> **Instructions for the task**
Reproduce, exactly as they appear, the line containing "The image size is (1307, 924)." and every line after it, ending with the last line of the records.

(Collected data)
::::::::::

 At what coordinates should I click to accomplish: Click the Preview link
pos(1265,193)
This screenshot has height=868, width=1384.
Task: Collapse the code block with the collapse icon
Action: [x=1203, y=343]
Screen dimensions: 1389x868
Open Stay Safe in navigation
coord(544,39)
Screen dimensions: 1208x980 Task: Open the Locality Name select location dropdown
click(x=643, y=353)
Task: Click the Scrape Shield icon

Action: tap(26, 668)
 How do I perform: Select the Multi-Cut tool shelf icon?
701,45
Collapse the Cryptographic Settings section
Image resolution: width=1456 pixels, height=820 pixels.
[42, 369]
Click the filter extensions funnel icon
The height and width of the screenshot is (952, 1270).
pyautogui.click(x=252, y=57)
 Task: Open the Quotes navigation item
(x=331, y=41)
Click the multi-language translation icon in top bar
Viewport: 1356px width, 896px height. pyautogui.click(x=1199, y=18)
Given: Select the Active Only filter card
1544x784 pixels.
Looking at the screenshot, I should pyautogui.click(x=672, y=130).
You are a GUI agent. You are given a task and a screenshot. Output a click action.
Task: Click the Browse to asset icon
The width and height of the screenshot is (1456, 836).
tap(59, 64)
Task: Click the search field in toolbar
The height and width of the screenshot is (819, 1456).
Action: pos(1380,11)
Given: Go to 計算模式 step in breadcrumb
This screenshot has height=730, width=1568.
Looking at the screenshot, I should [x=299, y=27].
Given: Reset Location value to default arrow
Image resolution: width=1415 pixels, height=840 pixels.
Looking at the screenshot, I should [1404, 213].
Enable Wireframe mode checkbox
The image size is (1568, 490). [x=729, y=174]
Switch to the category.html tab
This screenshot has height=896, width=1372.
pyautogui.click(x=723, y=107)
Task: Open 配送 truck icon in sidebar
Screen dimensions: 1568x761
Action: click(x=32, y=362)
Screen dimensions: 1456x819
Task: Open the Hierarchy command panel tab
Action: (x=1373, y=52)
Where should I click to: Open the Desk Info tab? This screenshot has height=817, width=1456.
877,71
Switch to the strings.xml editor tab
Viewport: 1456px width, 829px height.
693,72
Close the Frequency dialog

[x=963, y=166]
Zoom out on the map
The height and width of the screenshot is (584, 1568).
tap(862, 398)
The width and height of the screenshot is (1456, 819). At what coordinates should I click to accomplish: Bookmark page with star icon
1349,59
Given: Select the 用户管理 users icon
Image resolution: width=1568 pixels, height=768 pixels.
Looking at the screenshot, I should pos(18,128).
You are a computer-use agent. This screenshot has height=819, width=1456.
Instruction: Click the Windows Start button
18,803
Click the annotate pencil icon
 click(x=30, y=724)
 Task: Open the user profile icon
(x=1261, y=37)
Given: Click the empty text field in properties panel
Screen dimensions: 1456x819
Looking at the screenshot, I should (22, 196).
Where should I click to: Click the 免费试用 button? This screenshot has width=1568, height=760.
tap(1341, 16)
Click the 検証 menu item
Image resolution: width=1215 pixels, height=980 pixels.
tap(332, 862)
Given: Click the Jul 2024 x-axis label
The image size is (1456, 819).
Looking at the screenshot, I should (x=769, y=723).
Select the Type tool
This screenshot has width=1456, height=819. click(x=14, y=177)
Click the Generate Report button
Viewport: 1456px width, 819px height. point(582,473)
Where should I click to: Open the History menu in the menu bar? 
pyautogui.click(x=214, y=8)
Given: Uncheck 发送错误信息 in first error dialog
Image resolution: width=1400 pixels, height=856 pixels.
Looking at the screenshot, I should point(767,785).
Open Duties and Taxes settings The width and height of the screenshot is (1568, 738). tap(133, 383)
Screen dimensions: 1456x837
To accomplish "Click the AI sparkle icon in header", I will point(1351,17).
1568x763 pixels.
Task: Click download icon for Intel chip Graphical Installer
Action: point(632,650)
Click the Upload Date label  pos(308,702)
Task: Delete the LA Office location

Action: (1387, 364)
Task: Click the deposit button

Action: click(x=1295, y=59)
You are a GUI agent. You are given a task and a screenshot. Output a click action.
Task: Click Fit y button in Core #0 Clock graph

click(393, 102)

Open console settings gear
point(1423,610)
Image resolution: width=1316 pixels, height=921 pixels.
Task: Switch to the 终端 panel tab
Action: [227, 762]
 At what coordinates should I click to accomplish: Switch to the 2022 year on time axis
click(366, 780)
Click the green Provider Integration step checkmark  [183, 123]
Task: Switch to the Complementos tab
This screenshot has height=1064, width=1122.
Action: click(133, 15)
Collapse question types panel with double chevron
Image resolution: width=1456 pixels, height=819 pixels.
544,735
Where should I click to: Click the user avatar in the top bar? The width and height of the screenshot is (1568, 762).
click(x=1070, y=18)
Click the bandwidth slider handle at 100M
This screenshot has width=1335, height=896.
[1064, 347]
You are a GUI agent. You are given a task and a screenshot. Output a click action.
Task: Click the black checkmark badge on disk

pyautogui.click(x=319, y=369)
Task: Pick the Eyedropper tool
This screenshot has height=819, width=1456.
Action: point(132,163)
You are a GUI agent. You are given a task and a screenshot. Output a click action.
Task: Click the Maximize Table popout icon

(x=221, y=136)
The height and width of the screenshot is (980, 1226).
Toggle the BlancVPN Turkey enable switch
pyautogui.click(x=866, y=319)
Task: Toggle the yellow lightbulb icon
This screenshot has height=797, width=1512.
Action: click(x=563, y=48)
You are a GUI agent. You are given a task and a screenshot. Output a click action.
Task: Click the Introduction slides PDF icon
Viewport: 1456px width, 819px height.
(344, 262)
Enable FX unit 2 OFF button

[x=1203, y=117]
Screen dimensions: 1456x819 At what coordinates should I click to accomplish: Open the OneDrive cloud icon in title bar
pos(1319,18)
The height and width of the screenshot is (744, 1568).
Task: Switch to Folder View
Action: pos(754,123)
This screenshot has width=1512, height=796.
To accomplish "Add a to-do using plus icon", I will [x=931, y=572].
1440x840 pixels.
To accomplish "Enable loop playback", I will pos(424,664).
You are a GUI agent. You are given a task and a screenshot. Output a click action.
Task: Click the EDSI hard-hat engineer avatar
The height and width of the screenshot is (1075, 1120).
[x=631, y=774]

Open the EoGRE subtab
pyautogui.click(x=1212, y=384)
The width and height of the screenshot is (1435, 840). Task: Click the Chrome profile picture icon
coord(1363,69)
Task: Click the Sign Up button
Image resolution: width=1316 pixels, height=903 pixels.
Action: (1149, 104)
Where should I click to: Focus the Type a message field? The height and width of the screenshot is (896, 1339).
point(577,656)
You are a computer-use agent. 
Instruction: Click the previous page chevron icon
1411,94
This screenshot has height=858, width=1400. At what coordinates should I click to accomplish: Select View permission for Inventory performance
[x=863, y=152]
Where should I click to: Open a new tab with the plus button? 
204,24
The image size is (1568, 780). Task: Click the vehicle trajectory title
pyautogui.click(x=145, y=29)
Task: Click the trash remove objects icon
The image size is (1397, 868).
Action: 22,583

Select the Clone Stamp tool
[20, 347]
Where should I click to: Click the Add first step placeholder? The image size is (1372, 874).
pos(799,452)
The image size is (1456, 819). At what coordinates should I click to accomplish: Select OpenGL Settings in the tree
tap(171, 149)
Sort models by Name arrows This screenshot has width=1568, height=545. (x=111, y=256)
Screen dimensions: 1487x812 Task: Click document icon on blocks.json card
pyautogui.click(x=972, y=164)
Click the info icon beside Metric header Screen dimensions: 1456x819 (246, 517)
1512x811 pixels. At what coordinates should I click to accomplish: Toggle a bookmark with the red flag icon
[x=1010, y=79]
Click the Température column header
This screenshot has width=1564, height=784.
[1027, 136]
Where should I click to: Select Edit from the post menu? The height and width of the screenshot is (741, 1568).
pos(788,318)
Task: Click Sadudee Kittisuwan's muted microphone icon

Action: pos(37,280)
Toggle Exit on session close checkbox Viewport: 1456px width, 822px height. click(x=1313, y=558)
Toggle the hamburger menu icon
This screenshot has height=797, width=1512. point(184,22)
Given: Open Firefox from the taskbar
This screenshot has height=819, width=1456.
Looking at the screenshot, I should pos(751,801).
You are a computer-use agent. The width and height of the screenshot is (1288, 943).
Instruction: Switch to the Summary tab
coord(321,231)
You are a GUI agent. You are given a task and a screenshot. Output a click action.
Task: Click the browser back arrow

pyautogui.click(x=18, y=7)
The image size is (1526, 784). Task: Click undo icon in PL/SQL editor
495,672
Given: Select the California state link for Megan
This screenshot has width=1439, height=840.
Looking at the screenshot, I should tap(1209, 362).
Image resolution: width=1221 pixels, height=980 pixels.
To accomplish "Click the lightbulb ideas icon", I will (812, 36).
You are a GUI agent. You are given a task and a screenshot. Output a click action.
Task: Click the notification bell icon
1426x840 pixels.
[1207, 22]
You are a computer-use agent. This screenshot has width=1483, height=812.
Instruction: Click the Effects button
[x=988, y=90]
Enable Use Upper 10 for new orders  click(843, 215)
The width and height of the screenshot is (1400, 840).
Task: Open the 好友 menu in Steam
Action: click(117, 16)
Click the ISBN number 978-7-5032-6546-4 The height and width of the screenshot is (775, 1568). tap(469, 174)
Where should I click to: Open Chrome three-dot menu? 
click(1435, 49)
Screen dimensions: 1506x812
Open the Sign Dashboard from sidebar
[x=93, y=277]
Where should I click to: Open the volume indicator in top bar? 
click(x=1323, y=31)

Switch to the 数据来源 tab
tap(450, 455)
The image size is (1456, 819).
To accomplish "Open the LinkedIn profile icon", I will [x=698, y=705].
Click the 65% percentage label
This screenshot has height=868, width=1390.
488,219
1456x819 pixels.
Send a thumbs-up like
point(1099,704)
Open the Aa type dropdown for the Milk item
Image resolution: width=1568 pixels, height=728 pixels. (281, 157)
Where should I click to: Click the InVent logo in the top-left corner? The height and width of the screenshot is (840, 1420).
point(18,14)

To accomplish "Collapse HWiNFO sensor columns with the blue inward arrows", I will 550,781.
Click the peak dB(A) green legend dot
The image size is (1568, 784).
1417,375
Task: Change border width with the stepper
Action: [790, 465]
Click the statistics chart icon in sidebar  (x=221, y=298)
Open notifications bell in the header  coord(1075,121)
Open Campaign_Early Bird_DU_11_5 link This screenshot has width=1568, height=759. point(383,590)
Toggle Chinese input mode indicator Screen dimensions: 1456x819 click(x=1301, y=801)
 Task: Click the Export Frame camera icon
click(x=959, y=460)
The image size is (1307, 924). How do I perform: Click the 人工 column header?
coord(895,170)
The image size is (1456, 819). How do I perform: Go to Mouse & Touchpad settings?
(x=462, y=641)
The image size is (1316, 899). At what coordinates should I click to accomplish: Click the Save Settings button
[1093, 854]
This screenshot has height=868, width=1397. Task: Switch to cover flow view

::::::::::

> **Response below**
The image size is (1307, 924). How do I perform: Click the 人工 column header?
coord(895,170)
The image size is (1456, 819). How do I perform: Go to Mouse & Touchpad settings?
(x=462, y=641)
The image size is (1316, 899). At what coordinates should I click to accomplish: Click the Save Settings button
[1093, 854]
This screenshot has height=868, width=1397. Task: Switch to cover flow view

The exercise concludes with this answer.